A. Yes, A Fantastic Sounding Modification to any Valve Amp. All Amplifiers use a Rectifier to convert the Raw AC Voltage from the Mains Transformer into DC Voltage. The Amp Circuits Need DC Voltage to work. If, for example, you Hit a Power Chord on your Guitar, the Amplifier Circuitry Suddenly Demands a Large Dose of Power from the Mains Transformer. Silicon Diodes are Extremely Efficient and can convert the Raw AC into DC almost instantaneously - to Feed the Amplifiers Needs. Valve Rectifiers are a Different Story. Generally Speaking, they can't Cope with Sudden High Demands of Energy and they 'Starve' the Amp of Power until they can catch up with the Demand - This is Called 'SAG' - and it Sounds GREAT!  The typical sound Produced by an Amp using Silicon Diodes would be -

Attack-Sustain-Release-Decay

Using a Valve Rectifier, the sound would be Closer to -

Attack-Swell-Extended Sustain-Release-Decay

In Most Cases, A ‘Tri-Rectifier’ Switch can be added to the Amp so that you can select between ‘Silicon’ or V1/V2 ‘Valve’ Rectifier. For Me, You Can’t beat the 'Feel' of a Valve Rectifier.

 

Q. What about Speakers?

A. For my Smaller Combo Amps I always use a Celestion ‘Super 8’. It’s a Fantastic sounding Speaker well suited to a Small Valve Combo. There is nothing to stop you using any Speaker Combination you like. Even the 5 Watt Amps will drive a '4x12' Cab. Larger Speakers do Sound better and are a Lot Louder.

 

Q. What about the Output Transformer?

A. The Output Transformer is perhaps the Most important part of any Valve Amplifier. It converts the High Impedance, High Voltage 'Valve' Output - to -  the Low Impedance, Low Voltage 'Speaker' Output. The Better the Output Transformer, the Better the Sound, without Question. In the Case of the Epiphone Valve Junior or Harley Benton Amps, the Best transformer for the Job is a 'Hammond 125DSE'. These are Excellent Transformers and will Nearly Double the RMS Output of the Amp. A Superb Modification and well worth the extra cost.

 

Q. What about the Valves?

A. I have a ‘High-Gain’ Test Station in which all Valves that I use are tested. Any Valves that are Mechanically ‘Noisy’ or ‘Microphonic’ are Rejected and Replaced with Known Good Valves. Today's Standard of Valve Manufacturing is Poor and it is quite a Task to acquire ‘Quiet’ Valves. For me, it is more important that the Valve is working Correctly and is ‘Quiet’ than any other Factor.  In the Past, I have Rejected up to 30 Valves in order to find just 1 that works to my satisfaction.

 

Q. I know about ‘OPR’ but what is ‘OPR-1’ and ‘OPR-2’?

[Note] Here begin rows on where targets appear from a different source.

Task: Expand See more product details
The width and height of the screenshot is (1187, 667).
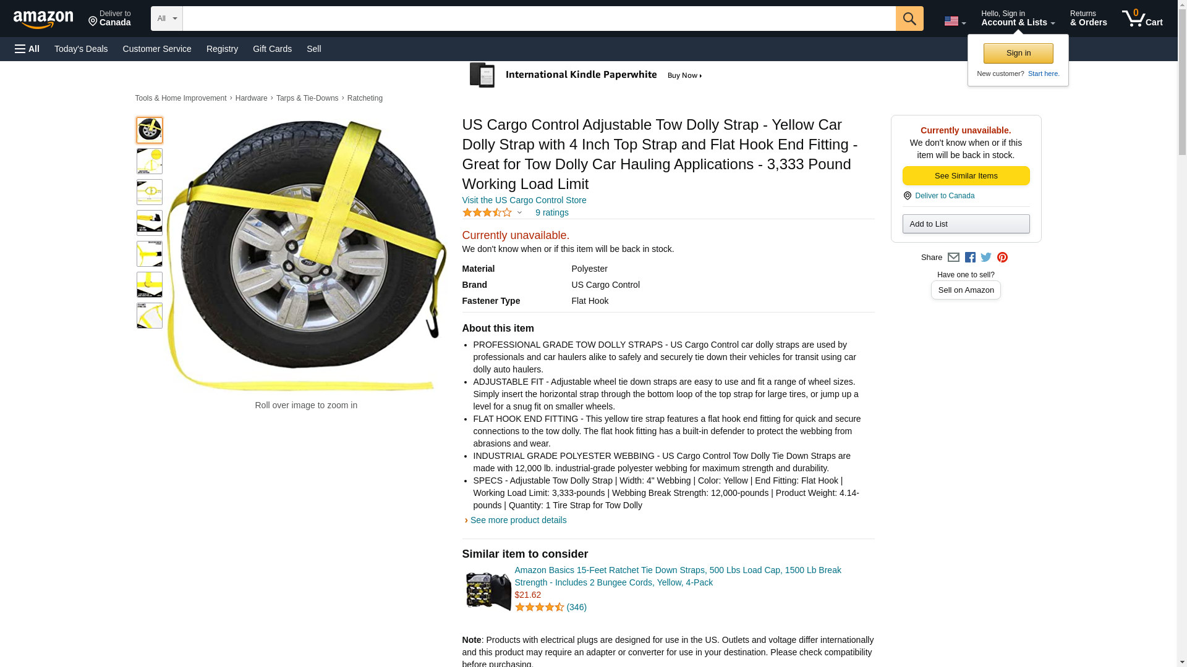Action: (518, 520)
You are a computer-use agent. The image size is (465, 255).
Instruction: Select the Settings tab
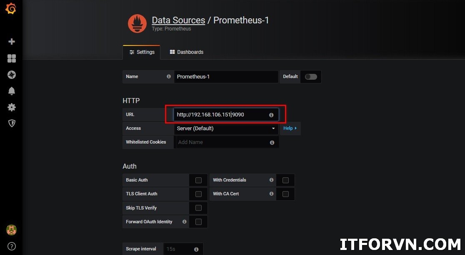[142, 52]
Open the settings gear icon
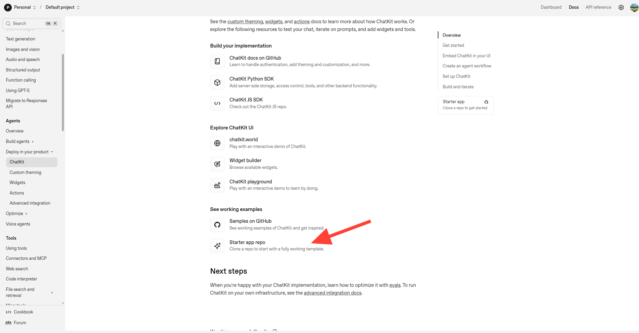This screenshot has height=333, width=639. [x=621, y=7]

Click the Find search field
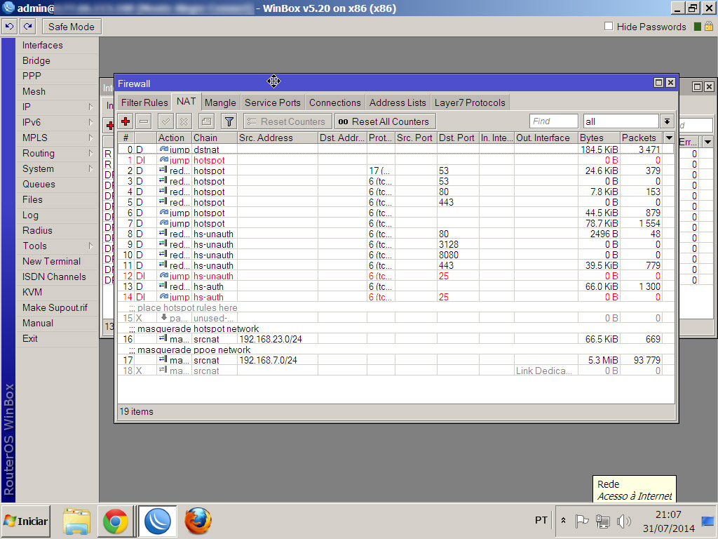pyautogui.click(x=553, y=121)
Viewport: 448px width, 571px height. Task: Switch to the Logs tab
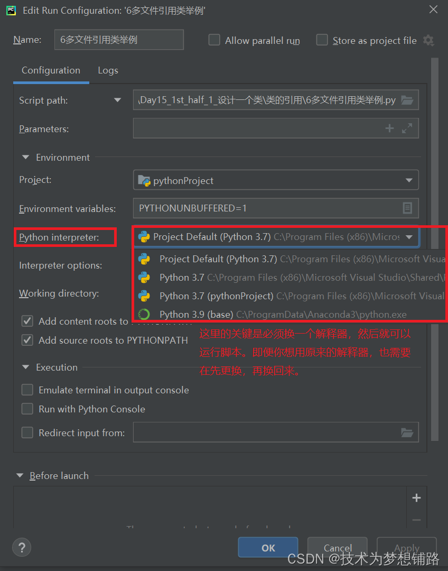coord(108,70)
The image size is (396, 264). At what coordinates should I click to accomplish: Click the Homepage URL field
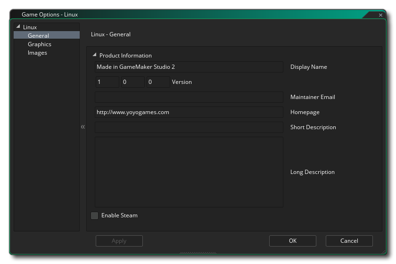point(189,112)
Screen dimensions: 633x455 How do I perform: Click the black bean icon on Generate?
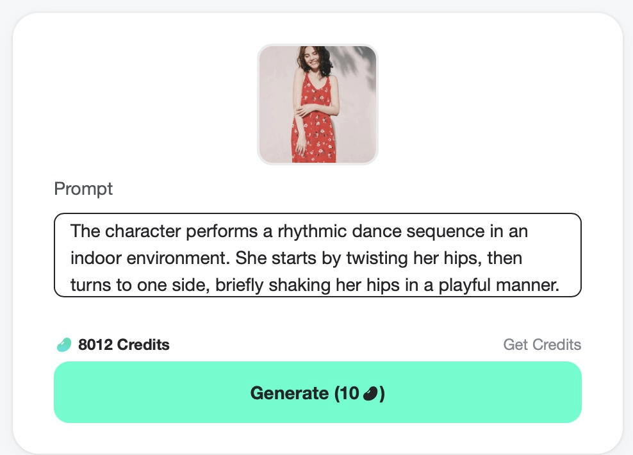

A. 'OPR-1'....This is the Standard Method of 'OPR' in which Only the HT Voltage of  the Output Valve/s is Reduced, the Preamp Circuits are 'Held' at Normal HT Supply Voltage. This Maintains the Full Preamp Drive and High Harmonic Content of the Valve Output Sound.  'OPR-2'.... This Setting Totally Changes the Dynamics of the Amplifier as the HT Voltage of  Both the Preamp and Power Amp Circuits are Reduced. The Resulting Effect is a 'Cleaner', 'Softer' Sound.  

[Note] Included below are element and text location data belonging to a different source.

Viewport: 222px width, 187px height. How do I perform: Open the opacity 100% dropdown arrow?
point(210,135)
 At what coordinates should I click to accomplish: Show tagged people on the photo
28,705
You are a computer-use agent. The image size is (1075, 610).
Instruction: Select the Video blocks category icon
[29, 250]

Q. What about 'Dual Output Valves'?

A. The Final Sound of any Valve Amplifier is Determined by many Factors but one of the Major Players in the Circuit is the Type of Output Valve Fitted. An 'EL84' sounds totally different to a '6L6GC'. Some of the 'RAT' Amps are fitted with 2 Different Output Valves and you can 'Switch Between' them -or- 'MIX' them -or- Have them Both Running all of the Time (Dual Parallel). It all adds up to a Much more Versatile Amp and Something a Bit different to the Standard, Run-of-the-Mill - 'Valve Amp'.